The Perl Toolchain Summit needs more sponsors. If your company depends on Perl, please support this very important event.
package SWISH::Filter::Document;
use strict;
use Carp;
use File::Temp;
use Symbol;

use vars qw/ $VERSION $AUTOLOAD /;

$VERSION = '0.190';

# Map content types to swish-e parsers.

my %swish_parser_types = (
    'text/html'       => 'HTML*',
    'text/xml'        => 'XML*',
    'application/xml' => 'XML*',
    'text/plain'      => 'TXT*',
);

=pod

=head1 NAME

SWISH::Filter::Document - object model for result of SWISH::Filter

=head1 DESCRIPTION

A SWISH::Filter::Document object is returned by the SWISH::Filter convert()
method. This class is intended to be used privately, but you might subclass it
in order to extend or modify its behaviour.

=head1 METHODS

These methods are available to Filter authors, and also provide access to the
document after calling the convert() method to end-users of SWISH::Filter.

End users of SWISH::Filter will use a subset of these methods. See L<User Methods>.

Filter authors will also be interested in the L<Author Methods> secion.
The filter() method in each
Filter module is passed a SWISH::Filter::Document object.  Method calls may be made on this
object to check the document's current content type, or to fetch the document as either a
file name or a reference to a scalar containing the document content.

=cut

# Returns a new SWISH::Filter::document object
# or null if just can't process the document

sub new {
    my ( $class, $doc, $content_type ) = @_;

    return unless $doc && $content_type;

    my $self = bless {}, $class;

    if ( ref $doc ) {
        unless ( length $$doc ) {
            warn "Empty document passed to filter\n";
            return;
        }

        croak
            "Must supply a content type when passing in a reference to a document\n"
            unless $content_type;

    }
    else {

        unless ( -r $doc ) {
            warn "Filter unable to read doc '$doc': $!\n";
            return;
        }
    }

    $self->set_content_type($content_type);

    $self->{cur_doc} = $doc;

    return $self;
}

# Clean up any temporary files

sub DESTROY {
    my $self = shift;
    $self->remove_temp_file;
}

sub cur_doc {
    my ( $self, $doc_ref ) = @_;
    $self->{cur_doc} = $doc_ref if $doc_ref;
    return $self->{cur_doc};
}

sub remove_temp_file {
    my $self = shift;

    unless ( $ENV{FILTER_DEBUG} ) {
        unlink delete $self->{temp_file} if $self->{temp_file};
    }
}

# Used for tracking what filter(s) were used in processing

sub filters_used {
    my $self = shift;
    return $self->{filters_used} || undef;
}

sub dump_filters_used {
    my $self = shift;
    my $used = $self->filters_used;

    local $SIG{__WARN__};
    warn "\nFinal Content type for ", $self->name, " is ",
        $self->content_type,
        "\n";

    unless ($used) {
        warn "  *No filters were used\n";
        return;
    }

    warn
        "  >Filter $_->{name} converted from [$_->{start_content_type}] to [$_->{end_content_type}]\n"
        for @$used;
}

=head1 User Methods

These methods are intended primarily for those folks using SWISH::Filter. If you are
writing a filter, see also L<Author Methods>.
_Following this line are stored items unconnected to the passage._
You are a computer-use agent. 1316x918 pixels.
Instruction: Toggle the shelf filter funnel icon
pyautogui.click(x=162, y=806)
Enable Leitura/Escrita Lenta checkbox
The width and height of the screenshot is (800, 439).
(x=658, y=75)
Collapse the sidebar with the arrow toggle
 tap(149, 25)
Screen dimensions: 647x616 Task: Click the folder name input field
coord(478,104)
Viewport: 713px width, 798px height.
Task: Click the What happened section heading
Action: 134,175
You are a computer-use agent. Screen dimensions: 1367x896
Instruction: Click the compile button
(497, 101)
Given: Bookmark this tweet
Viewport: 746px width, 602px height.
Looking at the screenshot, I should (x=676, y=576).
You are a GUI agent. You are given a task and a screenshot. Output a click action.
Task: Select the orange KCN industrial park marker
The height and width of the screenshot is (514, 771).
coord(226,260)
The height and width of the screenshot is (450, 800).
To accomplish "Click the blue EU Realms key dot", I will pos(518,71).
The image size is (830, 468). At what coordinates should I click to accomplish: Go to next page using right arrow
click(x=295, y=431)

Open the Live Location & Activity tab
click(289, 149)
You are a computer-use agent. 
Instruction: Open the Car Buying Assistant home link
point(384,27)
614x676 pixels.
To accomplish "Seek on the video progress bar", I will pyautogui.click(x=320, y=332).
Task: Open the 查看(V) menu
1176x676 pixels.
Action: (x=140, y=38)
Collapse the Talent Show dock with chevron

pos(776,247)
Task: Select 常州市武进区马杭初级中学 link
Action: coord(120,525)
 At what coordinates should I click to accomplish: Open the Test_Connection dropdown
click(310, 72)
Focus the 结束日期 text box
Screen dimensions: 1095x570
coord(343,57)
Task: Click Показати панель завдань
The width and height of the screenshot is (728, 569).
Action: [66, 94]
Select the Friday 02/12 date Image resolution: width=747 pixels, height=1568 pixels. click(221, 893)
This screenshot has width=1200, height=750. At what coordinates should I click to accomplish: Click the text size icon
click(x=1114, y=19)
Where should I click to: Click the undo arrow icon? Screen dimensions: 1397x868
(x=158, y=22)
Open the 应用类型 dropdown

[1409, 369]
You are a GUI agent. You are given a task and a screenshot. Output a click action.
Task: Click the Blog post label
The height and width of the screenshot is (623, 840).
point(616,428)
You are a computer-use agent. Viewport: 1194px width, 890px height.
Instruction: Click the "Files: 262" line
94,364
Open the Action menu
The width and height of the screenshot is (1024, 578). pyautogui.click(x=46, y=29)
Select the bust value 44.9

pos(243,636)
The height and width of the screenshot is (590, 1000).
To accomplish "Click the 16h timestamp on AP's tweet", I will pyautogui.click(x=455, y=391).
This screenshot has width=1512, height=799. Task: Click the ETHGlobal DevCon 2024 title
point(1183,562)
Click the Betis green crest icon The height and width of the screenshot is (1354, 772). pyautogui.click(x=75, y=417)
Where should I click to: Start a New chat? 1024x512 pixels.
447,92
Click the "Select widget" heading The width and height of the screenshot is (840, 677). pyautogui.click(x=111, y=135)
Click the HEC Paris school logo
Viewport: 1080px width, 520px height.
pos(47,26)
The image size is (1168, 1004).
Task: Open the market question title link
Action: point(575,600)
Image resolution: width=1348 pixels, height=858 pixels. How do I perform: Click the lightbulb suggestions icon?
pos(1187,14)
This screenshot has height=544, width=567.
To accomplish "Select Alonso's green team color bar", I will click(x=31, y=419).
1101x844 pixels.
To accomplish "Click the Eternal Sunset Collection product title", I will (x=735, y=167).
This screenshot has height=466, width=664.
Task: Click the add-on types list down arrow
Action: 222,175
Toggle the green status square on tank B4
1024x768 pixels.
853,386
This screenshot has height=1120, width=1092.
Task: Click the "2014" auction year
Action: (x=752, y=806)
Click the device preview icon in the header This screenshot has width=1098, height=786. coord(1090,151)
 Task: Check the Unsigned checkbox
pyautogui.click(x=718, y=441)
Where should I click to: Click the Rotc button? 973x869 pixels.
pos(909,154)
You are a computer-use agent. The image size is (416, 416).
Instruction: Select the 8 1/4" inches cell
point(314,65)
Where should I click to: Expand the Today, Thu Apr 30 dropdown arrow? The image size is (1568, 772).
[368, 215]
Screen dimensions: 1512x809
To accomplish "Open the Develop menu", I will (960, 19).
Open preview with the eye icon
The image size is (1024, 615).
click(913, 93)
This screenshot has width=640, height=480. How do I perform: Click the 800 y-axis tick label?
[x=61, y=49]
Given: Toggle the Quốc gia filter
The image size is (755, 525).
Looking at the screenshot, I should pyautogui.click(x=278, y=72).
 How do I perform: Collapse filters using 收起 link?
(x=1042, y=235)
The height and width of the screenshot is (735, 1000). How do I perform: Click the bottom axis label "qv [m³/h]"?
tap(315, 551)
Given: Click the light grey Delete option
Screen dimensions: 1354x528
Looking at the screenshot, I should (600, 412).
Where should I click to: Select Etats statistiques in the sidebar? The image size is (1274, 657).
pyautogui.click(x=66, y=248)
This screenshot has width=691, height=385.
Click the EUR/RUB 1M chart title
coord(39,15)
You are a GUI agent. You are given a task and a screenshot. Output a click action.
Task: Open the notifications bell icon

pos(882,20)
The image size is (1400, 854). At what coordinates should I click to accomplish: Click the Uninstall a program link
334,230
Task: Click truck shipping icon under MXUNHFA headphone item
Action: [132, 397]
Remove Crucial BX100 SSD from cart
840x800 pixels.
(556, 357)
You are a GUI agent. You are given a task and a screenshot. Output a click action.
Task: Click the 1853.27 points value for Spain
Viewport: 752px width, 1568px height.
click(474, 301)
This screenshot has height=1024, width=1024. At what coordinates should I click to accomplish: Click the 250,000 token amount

=head2 fetch_doc_reference

Returns a scalar reference to the document.  This can be used when the filter
can operate on the document in memory (or if an external program expects the input
to be from standard input).

If the file is currently on disk then it will be read into memory.  If the file was stored
in a temporary file on disk the file will be deleted once read into memory.
The file will be read in binmode if $doc-E<gt>is_binary is true.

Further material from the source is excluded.